Authored by cameron314 on Oct 18 2018, 2:34 PM.

Details

Summary

This patch changes the order that mutexes are acquired in SBProcess such that the target API mutex is now always acquired before the public run lock mutex is acquired.

This fixes a deadlock in LLDB when calling SBProcess::Kill() while calling e.g. SBProcess::GetThreadByID(): Kill takes the target API mutex, then waits for the private state thread to exit, which tries to lock the public run lock mutex, but it's already being held by GetThreadByID, which is waiting in turn for the target API mutex.

Diff Detail

Event Timeline

cameron314 created this revision.Oct 18 2018, 2:34 PM

Since this is duplicated in so many spots, can we make a helper function to do this to ensure no one gets it wrong. We might be able to pass in the "guard" and "stop_locker" as reference variables and modify them in the helper function.

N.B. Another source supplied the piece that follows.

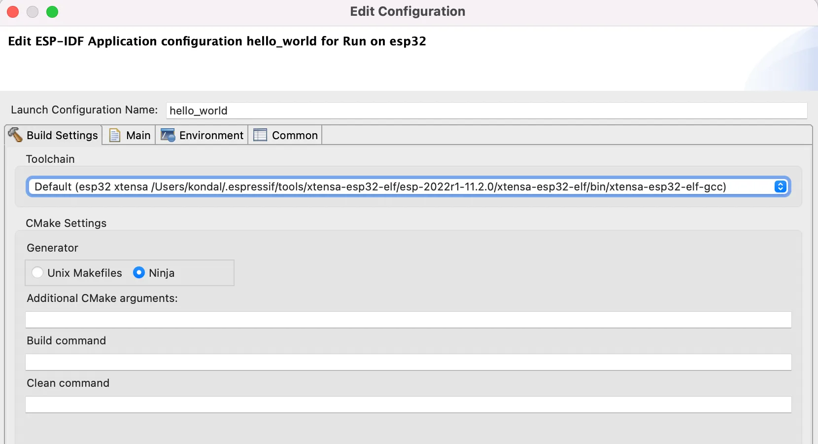
Task: Click the Clean command input field
Action: click(408, 405)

I suppose we could but there's a few places outside of SBProcess that also use the run lock and API mutex; personally, I prefer it to be explicit which mutex is being taken first.

Anyone?
We still have this patch applied on our recently-rebased fork with no problems...

Herald added a project: Restricted Project. · View Herald TranscriptMar 28 2019, 6:56 AM

Or better yet, create a structure that everyone must use and have the locking exist in the class itself:

struct ProcessLocker {
  std::lock_guard<std::recursive_mutex> guard;
  Process::StopLocker stop_locker;

  void ProcessLocker(Process &process) {
     ...
  }
};

@clayborg, I'm not sure how that would work. There's many places that lock the process run lock without locking the target API mutex, and vice versa.

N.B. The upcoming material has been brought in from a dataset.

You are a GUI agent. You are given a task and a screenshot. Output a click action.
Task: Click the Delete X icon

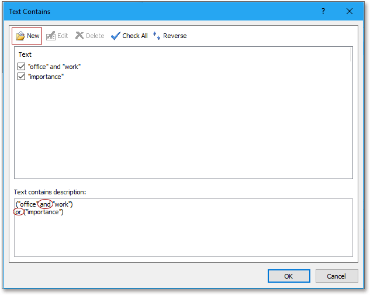pos(79,36)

@clayborg, I'm not sure how that would work. There's many places that lock the process run lock without locking the target API mutex, and vice versa.

Add an argument to the ProcessLocker constructor maybe?

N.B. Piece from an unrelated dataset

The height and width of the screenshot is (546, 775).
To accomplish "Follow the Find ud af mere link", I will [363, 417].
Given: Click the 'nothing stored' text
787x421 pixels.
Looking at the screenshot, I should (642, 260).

There's dozens of places that take the API mutex without taking the process mutex. Take Kill for example: It needs to take the API mutex, but cannot take the run lock since it will be taken by the private state thread. Another example is HandleCommand, which takes the API mutex but has no process that it could ask to lock the API mutex for it.

On the flip side, all the SBFrame methods lock the process run lock but not the API mutex. And so on.

I just really don't think this can be refactored in a useful way without rewriting the way all SB locks are taken, which is almost impossible to do at this point.

All of these are in SBProcess. No need to change everywhere else, I just see a ton of duplicated code here in the SBProcess.cpp. If we contain those in a small struct/class, then we can easily make changes as needed without 50 diffs in this file each time. So no need to fix all the call sites in this patch, just the ones in SBProcess.cpp

Added Jim Ingham in case he wants to chime in here.

In general any call that is doing anything through the public API needs to take the target API mutex. It is ok for quick accessors or other things to not do so, but anything that would need to keep the process in its current state, like asking a frame for a register value, should take the API mutex to ensure one thread doesn't say "run" and another says "what is the PC from frame 0 of thread 1".

All of these are in SBProcess. No need to change everywhere else, I just see a ton of duplicated code here in the SBProcess.cpp. If we contain those in a small struct/class, then we can easily make changes as needed without 50 diffs in this file each time. So no need to fix all the call sites in this patch, just the ones in SBProcess.cpp

Ah, that makes more sense :-) Sorry I misinterpreted your suggestion.

I can add a RAII lock-helper struct in SBProcess, but the order that locks are taken within it must not be modified without changing *all* the functions that take both locks (both directly and indirectly), which includes a significant portion of the SB API (and not just SBProcess).